From a demand stand point, in November 2010, the people of Iowa voted by a 63% majority to amend Iowa's Constitution (Senate File, 2310, Iowa Code Chapter 461) to dedicate three-eighths of one percent of any future sales tax increase to create the Natural Resources and Outdoor Recreation Trust Fund (Arbuckle et al., 2015). This fund in turn was expected to contribute between $150 and $180 million annually to support conservation and recreation efforts throughout the state (Dorman, 2018). A 2012 survey of Iowa citizens, found that two-thirds of Iowans indicated they would support a policy shift from the current uncoordinated approach to conservation, to specifically a “targeted agricultural conservation approach [that] uses technologies such as satellite imagery and mapping technology to identify areas likely to have problems, such as erosion and impaired water quality. Funding [would] then be targeted to those areas that are particularly in need of assistance” (Arbuckle et al., 2015, p. 7). In addition to voicing support for such a policy shift, Iowa citizens indicate a willingness to pay a significant amount on an individual level to help cover the transaction costs of such a policy shift; collectively, Iowans would be willing to pay well over $400 million over a 10-year policy transition period (Arbuckle et al., 2015). Among various land use priorities provided in the survey, Iowans ranked the following agro-ecosystem outcomes (respectively): water quality for human consumption, water quality for aquatic life, rural economic development, flood attenuation, water quality for recreation, and game wildlife habitat (Schulte et al., 2017). As of 2019, the Iowa Natural Resources and Outdoor Recreation Trust Fund trust remains unfunded largely because of political opposition toward tax-based approaches to enhancing public resources (Cohen, 2019).

• **Information shown**:
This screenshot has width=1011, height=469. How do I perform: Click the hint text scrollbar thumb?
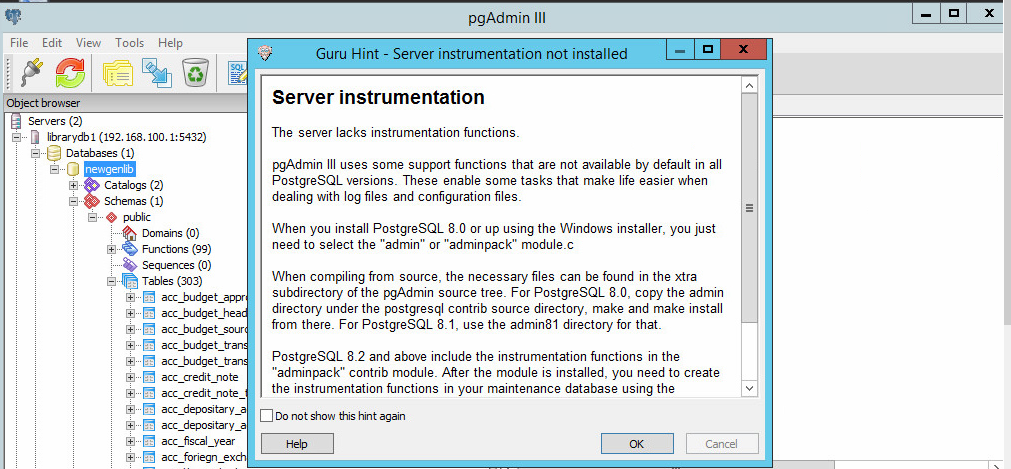point(748,208)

• **Aim**: Reproduce the passage on Iowa conservation funding in full, word for word. The listing is separate material and is not connected to the passage on Iowa conservation funding.

• **Answer**:
From a demand stand point, in November 2010, the people of Iowa voted by a 63% majority to amend Iowa's Constitution (Senate File, 2310, Iowa Code Chapter 461) to dedicate three-eighths of one percent of any future sales tax increase to create the Natural Resources and Outdoor Recreation Trust Fund (Arbuckle et al., 2015). This fund in turn was expected to contribute between $150 and $180 million annually to support conservation and recreation efforts throughout the state (Dorman, 2018). A 2012 survey of Iowa citizens, found that two-thirds of Iowans indicated they would support a policy shift from the current uncoordinated approach to conservation, to specifically a “targeted agricultural conservation approach [that] uses technologies such as satellite imagery and mapping technology to identify areas likely to have problems, such as erosion and impaired water quality. Funding [would] then be targeted to those areas that are particularly in need of assistance” (Arbuckle et al., 2015, p. 7). In addition to voicing support for such a policy shift, Iowa citizens indicate a willingness to pay a significant amount on an individual level to help cover the transaction costs of such a policy shift; collectively, Iowans would be willing to pay well over $400 million over a 10-year policy transition period (Arbuckle et al., 2015). Among various land use priorities provided in the survey, Iowans ranked the following agro-ecosystem outcomes (respectively): water quality for human consumption, water quality for aquatic life, rural economic development, flood attenuation, water quality for recreation, and game wildlife habitat (Schulte et al., 2017). As of 2019, the Iowa Natural Resources and Outdoor Recreation Trust Fund trust remains unfunded largely because of political opposition toward tax-based approaches to enhancing public resources (Cohen, 2019).